Sunday 29 July 2012

Victor Charlie: For Charlie Ehlen

With your background, Charlie, I'm sure you'll have something to say about this one. I wrote it in 2010 and it was published in Subversify Magazine.

VICTOR CHARLIE



It had just turned dawn when Minh came out of the tunnel. The rain that had been falling all night had finally stopped, but the water was still dripping off the trees and the soil was muddy and so soft that his feet sank in almost up to the ankles. Minh took off his hat and wiped his face with the rainwater, letting it trickle into his eyes. He had not slept well, and the water cooled his burning eyes and forehead.
   Around him the trees crowded like sentinels, and Minh always felt very small here in the forest. He felt that the forest resented him, personally, and that the trees sneered at him from all sides, like malign entities. Of course he would never admit it to anyone, not even to the other two members of his cell. If he did, they would merely laugh at him.
   He was only sixteen years old, with a mop of black hair and prominent cheekbones. His lips were slightly too small, so that he always looked as though he was smiling, In three years he had been a schoolboy, this had got him into trouble with the teachers more than once. But that was a long time ago.
   He walked down to the stream and plunged his arms into the muddy brown water, rubbing it over his head and face. His black pajamas were sticking to his body with a mix of rainwater, sweat and the mud of the tunnel, and he considered washing them in the river water, but there was no time today for that.
   Across the muddy river, three egrets were pecking at the soil, probing busily for food. Minh watched them for a little bit, until there was a rustling to his right and Dung appeared.

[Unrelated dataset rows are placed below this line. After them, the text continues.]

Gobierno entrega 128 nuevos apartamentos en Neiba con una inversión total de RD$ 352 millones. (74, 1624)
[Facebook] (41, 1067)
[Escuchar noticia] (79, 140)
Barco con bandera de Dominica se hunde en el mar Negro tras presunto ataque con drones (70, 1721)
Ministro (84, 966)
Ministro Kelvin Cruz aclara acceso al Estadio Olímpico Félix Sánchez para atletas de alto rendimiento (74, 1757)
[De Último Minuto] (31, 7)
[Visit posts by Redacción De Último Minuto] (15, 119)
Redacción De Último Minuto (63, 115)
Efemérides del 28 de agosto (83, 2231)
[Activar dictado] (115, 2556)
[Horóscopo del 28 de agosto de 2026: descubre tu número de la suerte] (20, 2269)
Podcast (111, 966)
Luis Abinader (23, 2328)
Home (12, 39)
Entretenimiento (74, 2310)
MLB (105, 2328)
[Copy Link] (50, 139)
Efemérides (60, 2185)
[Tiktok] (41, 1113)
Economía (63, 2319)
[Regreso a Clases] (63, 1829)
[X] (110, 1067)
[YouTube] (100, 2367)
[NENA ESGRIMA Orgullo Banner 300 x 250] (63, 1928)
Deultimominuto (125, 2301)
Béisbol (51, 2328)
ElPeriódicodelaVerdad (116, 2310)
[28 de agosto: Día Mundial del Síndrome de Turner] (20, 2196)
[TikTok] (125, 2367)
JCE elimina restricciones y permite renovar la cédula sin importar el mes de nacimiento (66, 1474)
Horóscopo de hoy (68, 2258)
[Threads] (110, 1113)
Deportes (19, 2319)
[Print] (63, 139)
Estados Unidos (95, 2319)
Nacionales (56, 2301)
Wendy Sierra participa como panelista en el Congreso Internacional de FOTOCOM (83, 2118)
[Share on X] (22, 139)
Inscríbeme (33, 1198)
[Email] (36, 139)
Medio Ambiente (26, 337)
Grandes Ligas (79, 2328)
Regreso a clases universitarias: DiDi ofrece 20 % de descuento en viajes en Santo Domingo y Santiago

Dung was older, tougher and the leader of Minh’s cell. He stared at the boy with barely concealed disgust.
   “Birds,” he said. “You watch birds. And we are supposed to be fighting.”
   Minh shrugged. He had no particular desire to say anything, knowing that Dung would more likely than not ridicule him. Wiping his face on his checked scarf, he turned to go up to the tunnel.
   “The Americans will come today,” Dung shouted up at him, “and you’ll still be watching birds.”
   Minh said nothing. He felt intimidated by the others, because they were older than he, and because they had seen real combat. They had even fought the Americans.
   He stooped low to enter the tunnel. Although he was small even for his people, the tunnel was constricted for him, and in the darkness he had to be careful not to bump his head on one of the supporting beams. He went down into the connecting tunnel and up again into the third tunnel, where the arms were. His carbine was there, carefully wrapped in sacking, and he took it out and cleaned and oiled it. There was the light of a kerosene lamp, but he could have done it in the dark, blindfolded. He had done it before.
   On the other side of the little room, near the sacks of rice, Thanh sat, carefully priming grenades. The grenades were American, bought from the South Vietnamese soldiers on the black market. Minh thought Thanh was very pretty, and it made him extremely shy with her and blush when they were together. That was why he tried not to look at her or talk to her any more than he had to. He had a sneaking suspicion that Thanh knew exactly what was going through his mind and that it amused her mightily, but, of course, he could never ask her about it.
   There was a scuffling noise in the passage and Dung entered, his hair wet and dripping. He looked around quickly. “A runner has just come from the village committee,” he said. “The Americans landed by helicopter on the other side of the river. Didn’t I tell you?” He slotted a magazine into his AK 47, the only automatic weapon the tiny village militia possessed. “We have to delay them as much as possible.”
   Minh looked down at the SKS carbine. He dared not look up because he knew well enough that both the other guerrillas would be watching him. Mechanically, he made the weapon ready and got up. “Now?” he asked.
   Dung and Thanh glanced at each other. “When else?”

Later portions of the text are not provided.